Repeat exactly the lines that begin at the one containing "At what coordinates" and end at the final line of the records; include no pictures and nothing else.

[Collected data entries]
—————

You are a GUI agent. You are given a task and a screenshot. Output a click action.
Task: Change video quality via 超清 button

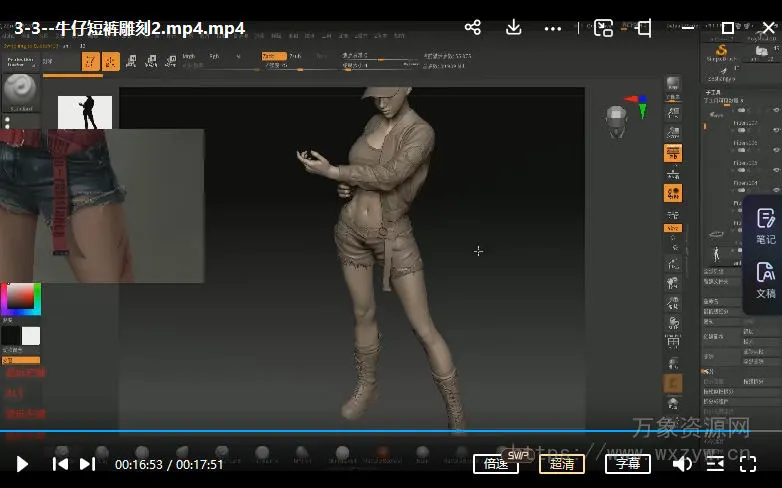pyautogui.click(x=562, y=464)
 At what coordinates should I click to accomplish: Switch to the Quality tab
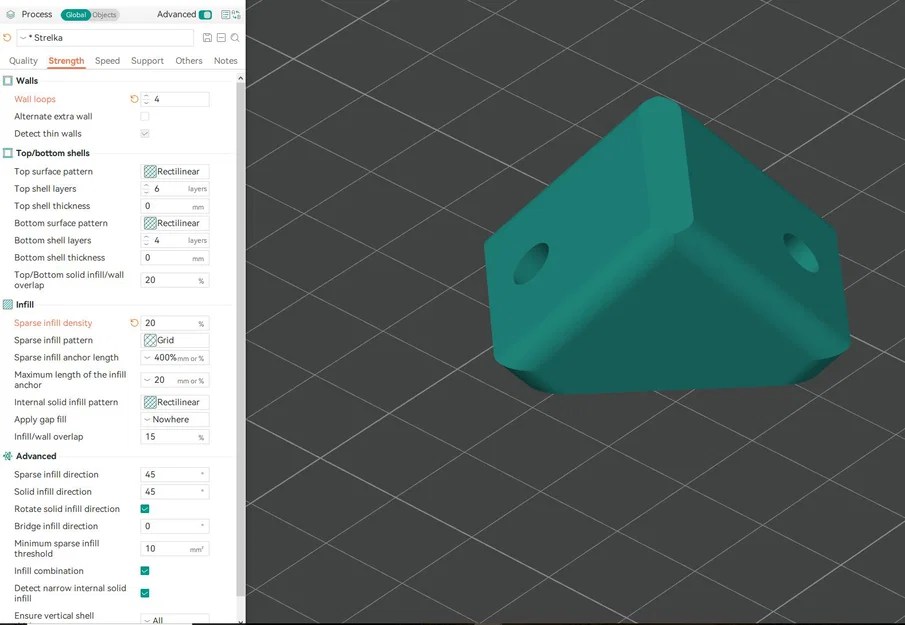coord(23,61)
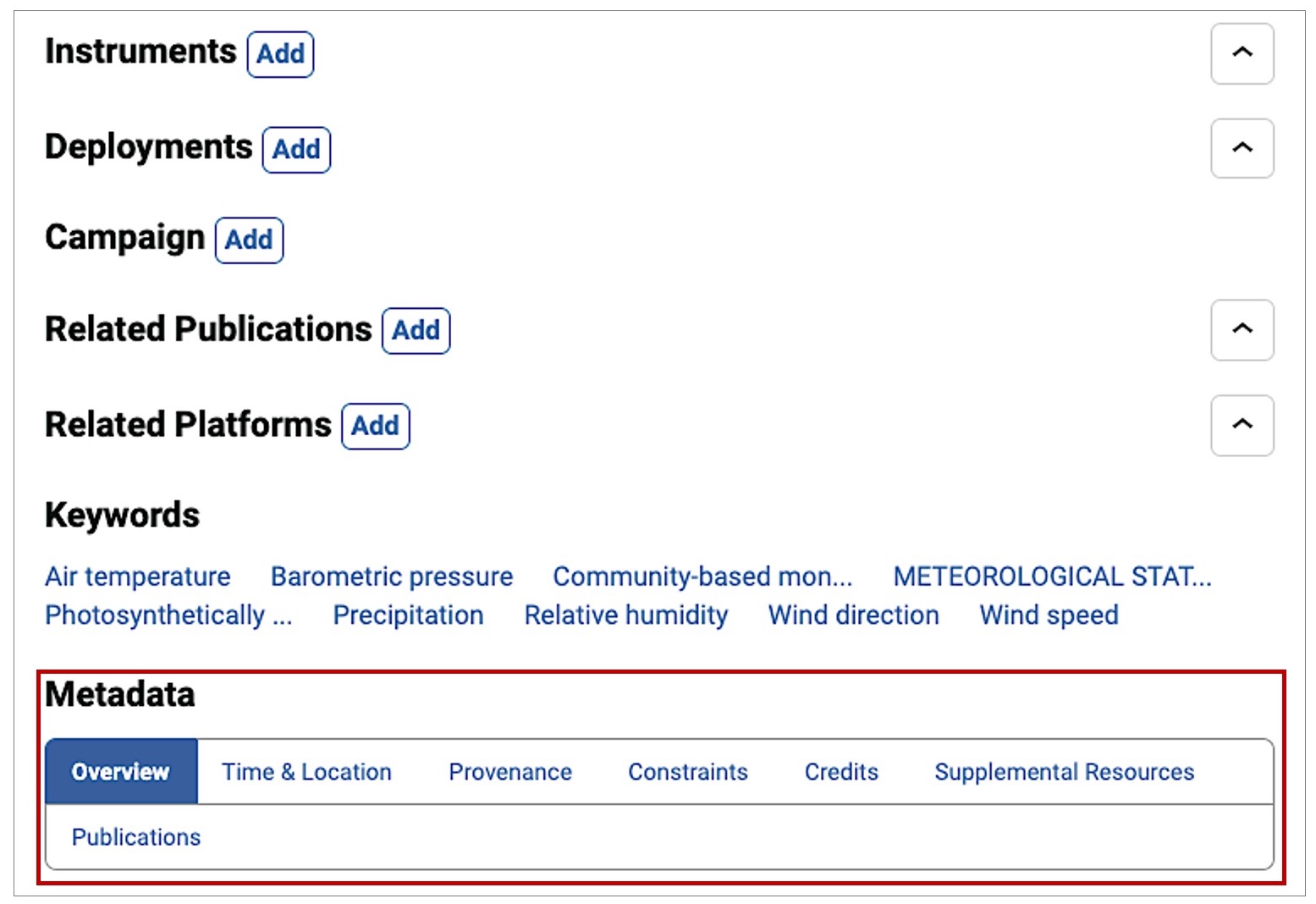Click the Barometric pressure keyword

tap(392, 576)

—————

**Response:**
 At what coordinates should I click to accomplish: Switch to the Quality tab
coord(23,61)
Click the Barometric pressure keyword

tap(392, 576)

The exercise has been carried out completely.